広告ができるのは「たった2つのこと」だけだ 感情に訴える以外は効かない
──どのようにして、クリエイティブの仕事を身につけていったのですか?
日本国内では相手にされていませんでしたので、海外のクライアントや制作者たちから学びました。
設立したばかりで暇を持て余していたときに、電通役員の指示で、勉強会の講師をするために韓国にいきました。行ってから知ったのですが、勉強会の相手は、とある世界的な電気メーカーの社長さんでした。
当時流行り始めていたブランデッド・コンテンツの話をしたんです。「BMW FILMS.COM」という世界初の本格的なブランデッド・コンテンツのキャンペーンが大成功したばかりで注目されていました。

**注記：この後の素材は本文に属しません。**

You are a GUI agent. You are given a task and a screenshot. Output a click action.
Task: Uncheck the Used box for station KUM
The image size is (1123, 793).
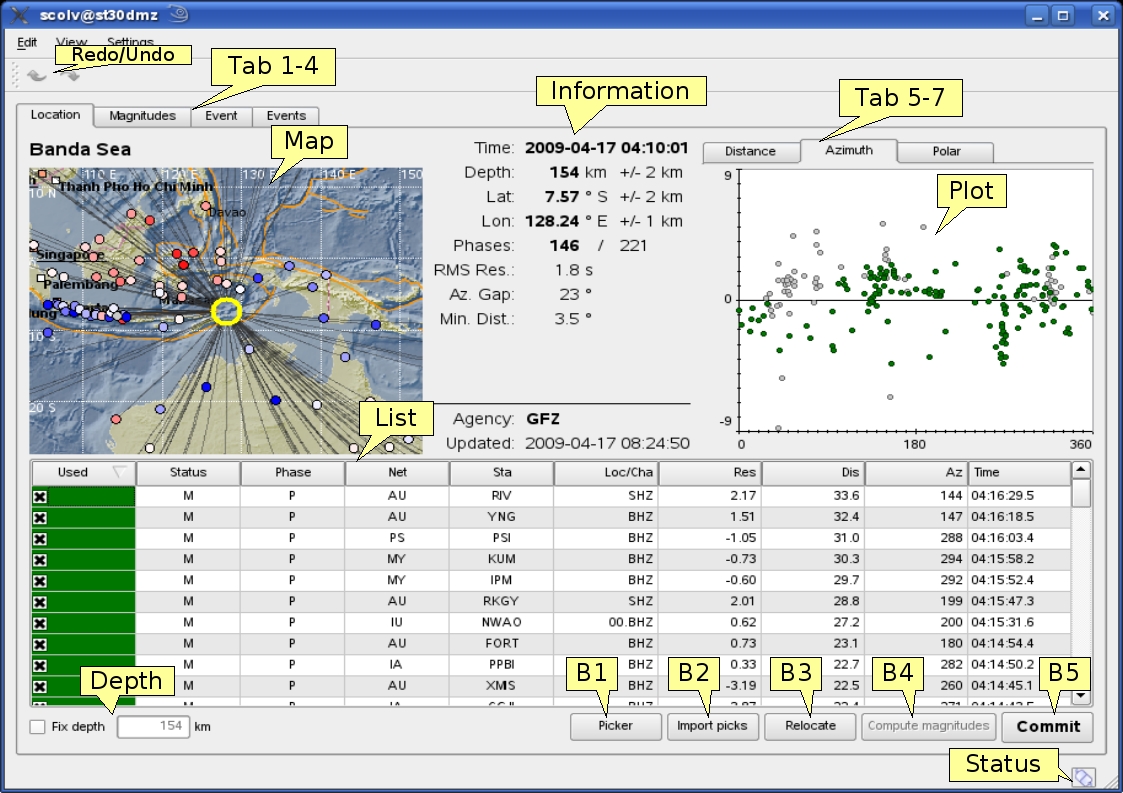tap(40, 559)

通常はキャンペーン費用の8割くらいをメディア予算に投じ、2割くらいを制作費に、という配分になることが多いのですが、BMWは「インターネット上にみんなが自分で見に来るようなコンテンツをつくればメディア予算は不要なのでは?」という大胆な仮説を立てて、キャンペーン予算のすべてを制作費に投じるという奇策に出たのです。具体的には、ガイ・リッチー、ウォン・カーウァイといった監督がBMWのクルマが登場する『The Hire』というショートフィルムシリーズを競作するというキャンペーンでした。
9億円あればカタチにします
それらを見た社長が「うちでも作りたい。原野さん、このBMWのシリーズの予算はいくらですか?」と聞いてきたので、「18億円です」と答えました。「そこまでは出せない。原野さんだったらいくらでできますか?」と再び聞かれたので、「クオリティと予算は比例しますが……」なんてもっともらしいことを言いながら(笑)、「9億円あればカタチにします」と申し上げました。実際、9億あったら、大抵のことはできるでしょう(笑)。

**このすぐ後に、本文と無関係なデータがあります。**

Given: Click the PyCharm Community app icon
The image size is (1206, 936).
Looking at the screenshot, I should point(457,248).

そうしたら、社長から「6億で」と言われました。びっくりしました。「なんとかやってみましょう」なんて答えながら、心の中ではガッツポーズをしていましたね。
というわけで、僕がクリエイティブディレクターとして最初にした仕事の制作費は、6億円だったんです(笑)。当時僕は日本ではまったく無名でしたが、韓国ではそのことは知られていなかったようです。「電通が社長の講師として派遣してきたのだからおそらくすごいクリエイティブなのだろう」という風に勝手に想像してくれていたのだと思います。事故のような話です。
6億円の予算を獲得して帰国しましたが、僕自身にはバナー広告を除いて何もつくった経験がありません。そこで、これは「学び」だと割り切り、僕はプロデューサーに徹して、世界中の優秀なタレントに仕事をしてもらう、というやり方を選びました。むしろこれをチャンスにしようと思ったわけです。どうやって企画するのか、どうやってプレゼンするのか、どのように見積もりを書くのか、全部見せてもらおうと思いました。ロンドンの最先端のメディアプランニング会社、ニューヨークで一番イキのいいクリエイティブ・ブティック、ハリウッドの映画製作会社の3社に発注して、仕事のフレームを作ったのです。

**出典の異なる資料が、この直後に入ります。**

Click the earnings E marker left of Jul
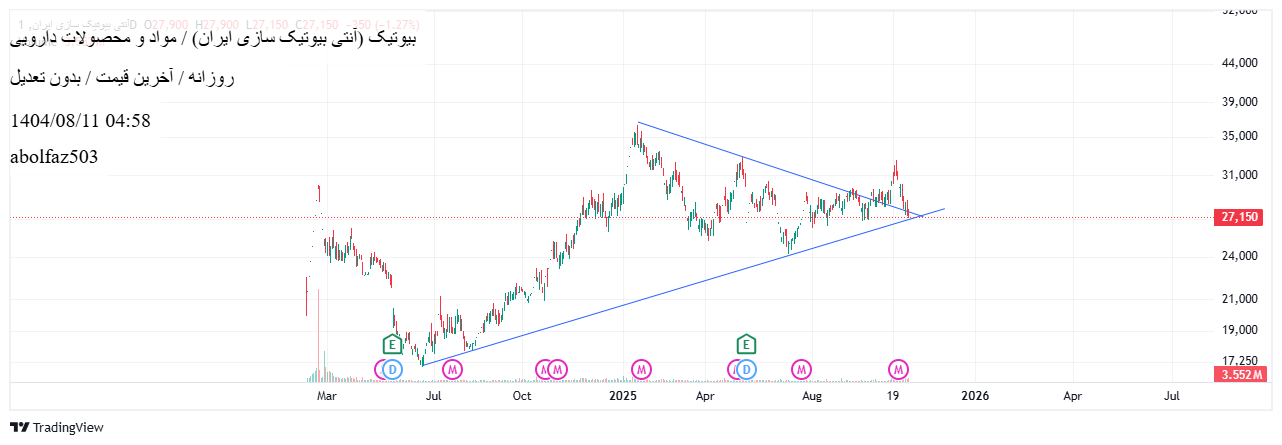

僕は出てきた案をまとめて、社長にプレゼンに行くだけでしたが、あらゆることをそのプロセスから学ぶことができました。地雷という地雷もすべて踏みましたが(笑)。
日本のクリエイティブの現場では、大切な部分は「暗算」という感じになっていて、何をどうしたらいいのか、があまり明文化、体系化されていないような気がします。勘の良い人が、勘の良い人の下につくことで、伝承的に後継者が生まれるという仕組みです。